The output stated is generated by

• creating a venv for every submodule in ocrd_all (except opencv-python and tesseract since they aren't really part of OCR-D) and installing it
• retrieving the installed version with pip freeze -l

As output we create two different files: deps.json and dep_conflicts.json. The former lists all dependencies per OCR-D project while the latter makes transparent which packages have been installed by several OCR-D projects, but in different versions. In all cases the dependencies given in OCR-D/core are omitted because we assume that most OCR-D projects based on Python use this. Both files mentioned above are auxiliary files used by the Repo class and will be updated on demand (TODO).

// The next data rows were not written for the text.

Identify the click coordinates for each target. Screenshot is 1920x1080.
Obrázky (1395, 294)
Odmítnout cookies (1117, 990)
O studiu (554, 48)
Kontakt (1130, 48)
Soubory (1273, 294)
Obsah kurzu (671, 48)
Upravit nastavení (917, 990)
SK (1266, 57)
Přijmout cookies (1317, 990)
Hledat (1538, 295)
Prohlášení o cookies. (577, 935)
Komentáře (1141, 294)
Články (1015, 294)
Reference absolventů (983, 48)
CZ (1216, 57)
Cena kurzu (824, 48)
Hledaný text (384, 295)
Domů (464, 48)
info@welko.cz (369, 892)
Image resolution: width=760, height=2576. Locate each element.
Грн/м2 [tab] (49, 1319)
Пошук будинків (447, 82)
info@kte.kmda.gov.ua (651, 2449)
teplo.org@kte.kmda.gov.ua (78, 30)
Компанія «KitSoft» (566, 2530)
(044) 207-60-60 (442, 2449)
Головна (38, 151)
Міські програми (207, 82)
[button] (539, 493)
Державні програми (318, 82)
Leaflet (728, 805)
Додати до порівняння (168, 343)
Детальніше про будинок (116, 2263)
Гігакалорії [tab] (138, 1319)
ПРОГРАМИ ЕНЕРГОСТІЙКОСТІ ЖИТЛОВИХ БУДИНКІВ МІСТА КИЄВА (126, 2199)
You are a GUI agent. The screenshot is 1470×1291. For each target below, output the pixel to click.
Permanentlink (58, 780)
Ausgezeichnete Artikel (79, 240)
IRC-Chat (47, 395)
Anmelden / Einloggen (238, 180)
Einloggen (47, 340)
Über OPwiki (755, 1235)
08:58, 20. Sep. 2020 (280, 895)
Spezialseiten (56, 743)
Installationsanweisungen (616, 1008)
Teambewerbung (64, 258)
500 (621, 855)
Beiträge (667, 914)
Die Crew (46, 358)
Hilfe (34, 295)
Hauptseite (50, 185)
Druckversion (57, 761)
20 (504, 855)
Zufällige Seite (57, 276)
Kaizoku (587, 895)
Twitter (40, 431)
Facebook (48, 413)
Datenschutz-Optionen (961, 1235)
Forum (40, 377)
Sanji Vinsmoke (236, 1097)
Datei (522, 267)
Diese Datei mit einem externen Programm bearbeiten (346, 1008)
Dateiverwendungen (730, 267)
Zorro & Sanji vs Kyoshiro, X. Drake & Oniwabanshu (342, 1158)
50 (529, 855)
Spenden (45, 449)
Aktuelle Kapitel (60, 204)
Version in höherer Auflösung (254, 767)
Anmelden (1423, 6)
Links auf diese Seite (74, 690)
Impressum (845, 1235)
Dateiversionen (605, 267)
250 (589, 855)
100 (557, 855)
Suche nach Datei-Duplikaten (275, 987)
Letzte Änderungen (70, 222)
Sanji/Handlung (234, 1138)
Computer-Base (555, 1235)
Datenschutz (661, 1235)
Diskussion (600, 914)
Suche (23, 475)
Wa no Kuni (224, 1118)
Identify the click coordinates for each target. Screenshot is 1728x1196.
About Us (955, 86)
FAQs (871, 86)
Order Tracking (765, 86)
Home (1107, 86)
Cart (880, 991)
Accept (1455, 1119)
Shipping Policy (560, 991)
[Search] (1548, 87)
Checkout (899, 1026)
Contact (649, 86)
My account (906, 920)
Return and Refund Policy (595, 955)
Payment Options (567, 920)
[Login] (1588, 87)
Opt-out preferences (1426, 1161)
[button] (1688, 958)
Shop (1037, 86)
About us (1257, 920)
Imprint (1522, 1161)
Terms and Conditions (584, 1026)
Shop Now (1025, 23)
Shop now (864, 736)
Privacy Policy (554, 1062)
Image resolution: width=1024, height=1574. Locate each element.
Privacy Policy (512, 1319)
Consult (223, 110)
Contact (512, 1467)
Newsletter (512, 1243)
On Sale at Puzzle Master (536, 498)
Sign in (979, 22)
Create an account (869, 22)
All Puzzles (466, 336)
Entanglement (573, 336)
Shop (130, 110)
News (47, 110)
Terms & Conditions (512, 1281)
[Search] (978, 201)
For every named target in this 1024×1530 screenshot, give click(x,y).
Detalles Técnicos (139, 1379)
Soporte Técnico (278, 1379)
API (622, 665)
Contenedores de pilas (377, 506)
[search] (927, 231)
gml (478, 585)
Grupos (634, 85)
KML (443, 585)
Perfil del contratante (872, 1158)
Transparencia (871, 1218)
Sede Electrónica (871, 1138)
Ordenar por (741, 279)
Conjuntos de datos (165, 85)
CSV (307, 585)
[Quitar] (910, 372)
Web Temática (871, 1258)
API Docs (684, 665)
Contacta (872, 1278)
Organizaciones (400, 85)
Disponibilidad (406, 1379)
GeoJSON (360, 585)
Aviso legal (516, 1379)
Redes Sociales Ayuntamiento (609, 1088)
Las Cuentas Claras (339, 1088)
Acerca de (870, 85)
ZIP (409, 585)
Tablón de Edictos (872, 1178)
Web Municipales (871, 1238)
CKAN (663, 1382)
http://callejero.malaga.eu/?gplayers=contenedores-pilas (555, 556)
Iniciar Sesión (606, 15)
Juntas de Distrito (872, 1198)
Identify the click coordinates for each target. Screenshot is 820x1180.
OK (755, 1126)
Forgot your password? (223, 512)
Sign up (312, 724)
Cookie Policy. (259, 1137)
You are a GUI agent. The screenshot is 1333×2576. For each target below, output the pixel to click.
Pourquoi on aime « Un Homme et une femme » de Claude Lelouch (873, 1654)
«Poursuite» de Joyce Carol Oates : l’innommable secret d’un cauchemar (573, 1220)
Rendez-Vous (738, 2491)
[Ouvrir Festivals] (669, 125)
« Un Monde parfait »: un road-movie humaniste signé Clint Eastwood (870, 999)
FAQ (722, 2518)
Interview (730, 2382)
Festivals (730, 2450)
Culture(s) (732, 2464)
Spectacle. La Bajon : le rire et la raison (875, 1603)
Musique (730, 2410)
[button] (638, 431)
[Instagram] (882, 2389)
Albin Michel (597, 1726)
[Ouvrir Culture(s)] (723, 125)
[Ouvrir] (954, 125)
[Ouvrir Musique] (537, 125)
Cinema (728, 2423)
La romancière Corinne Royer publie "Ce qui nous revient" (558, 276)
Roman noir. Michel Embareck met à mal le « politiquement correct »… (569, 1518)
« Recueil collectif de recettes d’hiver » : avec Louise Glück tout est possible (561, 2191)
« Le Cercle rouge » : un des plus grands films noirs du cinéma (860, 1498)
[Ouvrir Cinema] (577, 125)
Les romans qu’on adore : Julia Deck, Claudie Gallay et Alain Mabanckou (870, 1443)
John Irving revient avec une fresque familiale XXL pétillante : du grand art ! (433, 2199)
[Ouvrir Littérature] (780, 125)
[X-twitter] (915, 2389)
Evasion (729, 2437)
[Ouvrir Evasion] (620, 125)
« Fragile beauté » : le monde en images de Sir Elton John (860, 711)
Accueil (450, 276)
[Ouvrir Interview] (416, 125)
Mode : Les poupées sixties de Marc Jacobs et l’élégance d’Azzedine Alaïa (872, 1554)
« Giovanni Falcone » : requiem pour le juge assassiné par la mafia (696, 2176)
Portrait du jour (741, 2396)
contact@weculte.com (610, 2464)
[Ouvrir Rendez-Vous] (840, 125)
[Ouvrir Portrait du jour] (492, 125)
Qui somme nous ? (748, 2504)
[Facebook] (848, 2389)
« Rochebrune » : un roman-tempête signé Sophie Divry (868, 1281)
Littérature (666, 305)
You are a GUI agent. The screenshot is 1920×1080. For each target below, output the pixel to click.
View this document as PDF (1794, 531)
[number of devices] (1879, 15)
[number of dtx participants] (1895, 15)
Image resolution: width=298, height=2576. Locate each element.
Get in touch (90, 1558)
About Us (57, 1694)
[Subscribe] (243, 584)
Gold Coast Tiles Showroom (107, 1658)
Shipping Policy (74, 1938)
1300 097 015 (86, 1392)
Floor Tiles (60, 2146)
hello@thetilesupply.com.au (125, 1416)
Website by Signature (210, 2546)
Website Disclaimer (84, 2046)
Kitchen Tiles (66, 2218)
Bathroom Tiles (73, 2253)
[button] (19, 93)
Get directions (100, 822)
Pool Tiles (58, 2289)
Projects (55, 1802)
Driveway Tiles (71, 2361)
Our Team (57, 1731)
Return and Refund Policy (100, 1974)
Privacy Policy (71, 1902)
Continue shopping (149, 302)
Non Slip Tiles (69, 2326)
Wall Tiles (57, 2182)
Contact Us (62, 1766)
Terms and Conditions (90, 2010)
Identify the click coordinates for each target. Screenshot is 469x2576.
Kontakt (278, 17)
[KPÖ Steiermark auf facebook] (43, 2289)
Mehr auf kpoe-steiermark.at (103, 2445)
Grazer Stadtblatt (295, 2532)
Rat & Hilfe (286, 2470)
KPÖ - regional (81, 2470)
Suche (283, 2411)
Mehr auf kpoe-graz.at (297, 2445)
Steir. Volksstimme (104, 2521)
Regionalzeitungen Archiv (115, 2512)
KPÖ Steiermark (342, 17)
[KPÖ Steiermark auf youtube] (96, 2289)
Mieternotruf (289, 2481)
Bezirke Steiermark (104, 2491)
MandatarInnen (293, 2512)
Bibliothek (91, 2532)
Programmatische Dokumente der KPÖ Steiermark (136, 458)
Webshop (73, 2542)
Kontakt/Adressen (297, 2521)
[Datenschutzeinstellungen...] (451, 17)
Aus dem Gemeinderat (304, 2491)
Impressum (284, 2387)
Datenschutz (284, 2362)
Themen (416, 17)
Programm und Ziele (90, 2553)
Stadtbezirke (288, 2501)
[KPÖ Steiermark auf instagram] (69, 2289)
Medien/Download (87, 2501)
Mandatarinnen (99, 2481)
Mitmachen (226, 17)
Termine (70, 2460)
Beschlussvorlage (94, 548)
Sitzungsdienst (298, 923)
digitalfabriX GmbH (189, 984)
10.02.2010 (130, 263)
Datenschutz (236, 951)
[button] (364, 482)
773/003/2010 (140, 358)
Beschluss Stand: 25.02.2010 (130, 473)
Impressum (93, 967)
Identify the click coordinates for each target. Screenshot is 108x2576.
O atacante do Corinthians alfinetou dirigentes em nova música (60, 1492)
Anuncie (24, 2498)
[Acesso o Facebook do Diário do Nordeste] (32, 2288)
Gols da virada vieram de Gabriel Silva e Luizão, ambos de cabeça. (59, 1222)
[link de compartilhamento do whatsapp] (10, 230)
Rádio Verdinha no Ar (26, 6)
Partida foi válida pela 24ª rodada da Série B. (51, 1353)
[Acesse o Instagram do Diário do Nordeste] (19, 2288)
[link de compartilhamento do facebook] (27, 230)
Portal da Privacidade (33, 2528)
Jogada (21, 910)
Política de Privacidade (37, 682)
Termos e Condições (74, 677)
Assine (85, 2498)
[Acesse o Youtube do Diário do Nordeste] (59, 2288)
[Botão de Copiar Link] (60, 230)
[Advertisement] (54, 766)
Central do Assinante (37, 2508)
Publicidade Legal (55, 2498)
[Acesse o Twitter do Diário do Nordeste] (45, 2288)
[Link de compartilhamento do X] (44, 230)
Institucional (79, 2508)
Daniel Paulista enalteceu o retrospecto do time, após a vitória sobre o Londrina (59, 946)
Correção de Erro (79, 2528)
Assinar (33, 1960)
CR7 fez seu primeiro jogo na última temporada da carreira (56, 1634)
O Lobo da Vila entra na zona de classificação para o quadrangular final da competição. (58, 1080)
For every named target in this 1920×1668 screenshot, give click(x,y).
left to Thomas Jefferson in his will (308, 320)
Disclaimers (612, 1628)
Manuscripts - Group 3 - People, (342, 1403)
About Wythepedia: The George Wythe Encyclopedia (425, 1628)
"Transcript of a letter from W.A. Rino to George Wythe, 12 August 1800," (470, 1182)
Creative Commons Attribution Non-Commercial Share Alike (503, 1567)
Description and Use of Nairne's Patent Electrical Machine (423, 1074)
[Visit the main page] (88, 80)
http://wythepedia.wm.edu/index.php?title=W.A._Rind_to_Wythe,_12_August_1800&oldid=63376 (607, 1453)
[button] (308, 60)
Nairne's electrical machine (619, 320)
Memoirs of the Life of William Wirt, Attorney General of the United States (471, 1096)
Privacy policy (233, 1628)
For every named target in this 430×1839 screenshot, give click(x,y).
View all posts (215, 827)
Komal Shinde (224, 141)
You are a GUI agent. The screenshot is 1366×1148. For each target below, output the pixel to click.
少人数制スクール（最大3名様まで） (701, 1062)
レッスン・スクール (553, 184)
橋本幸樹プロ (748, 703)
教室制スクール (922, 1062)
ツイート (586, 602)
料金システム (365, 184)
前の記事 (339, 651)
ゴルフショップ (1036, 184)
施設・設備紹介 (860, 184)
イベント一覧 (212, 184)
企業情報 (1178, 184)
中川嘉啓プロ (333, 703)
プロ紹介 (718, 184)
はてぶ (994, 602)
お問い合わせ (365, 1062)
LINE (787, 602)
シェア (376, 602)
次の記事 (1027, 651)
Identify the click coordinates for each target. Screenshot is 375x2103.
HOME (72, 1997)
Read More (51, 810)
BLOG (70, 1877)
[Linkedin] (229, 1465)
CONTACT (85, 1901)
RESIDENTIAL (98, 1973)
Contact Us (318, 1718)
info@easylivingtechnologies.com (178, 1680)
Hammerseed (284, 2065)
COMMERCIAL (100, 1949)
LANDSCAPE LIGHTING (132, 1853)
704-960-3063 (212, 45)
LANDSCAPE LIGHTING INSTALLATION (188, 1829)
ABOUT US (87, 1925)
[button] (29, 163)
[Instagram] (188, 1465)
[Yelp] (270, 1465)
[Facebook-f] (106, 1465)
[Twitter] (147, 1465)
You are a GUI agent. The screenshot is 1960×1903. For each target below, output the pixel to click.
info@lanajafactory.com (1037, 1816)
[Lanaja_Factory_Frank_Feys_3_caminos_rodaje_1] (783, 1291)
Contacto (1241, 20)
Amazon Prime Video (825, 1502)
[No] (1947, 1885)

Repo.dependencies shows a full list of all dependencies. There is no use case for this information yet, so we might decide to toss it.
Repo.dependency_conflicts is a result of recognizing which projects have a dependency installed in different major versions; We rely on packages to implement semantic versioning correctly and assume that different major versions mean that there are breaking changes between the two versions. Cases where two or more projects have installed the same package in different minor or patch versions are ignored.

How to test it

• check out branch dependency-management
• run make repos.json
• wait for it
• see resulting repos.json

Closes #11.

[mweidling]

@paulpestov Could you please give me feedback regarding the data structure?

[paulpestov]

I think the structure is alright. Maybe one thing, could we switch the key/value of version/project, so the frontend can recognize the affected projects easier:

{
 "tensorflow": "1.0.0"
}

[mweidling]

I think the structure is alright. Maybe one thing, could we switch the key/value of version/project, so the frontend can recognize the affected projects easier:

{
 "tensorflow": "1.0.0"
}

You mean within dependency_conflicts? Sure!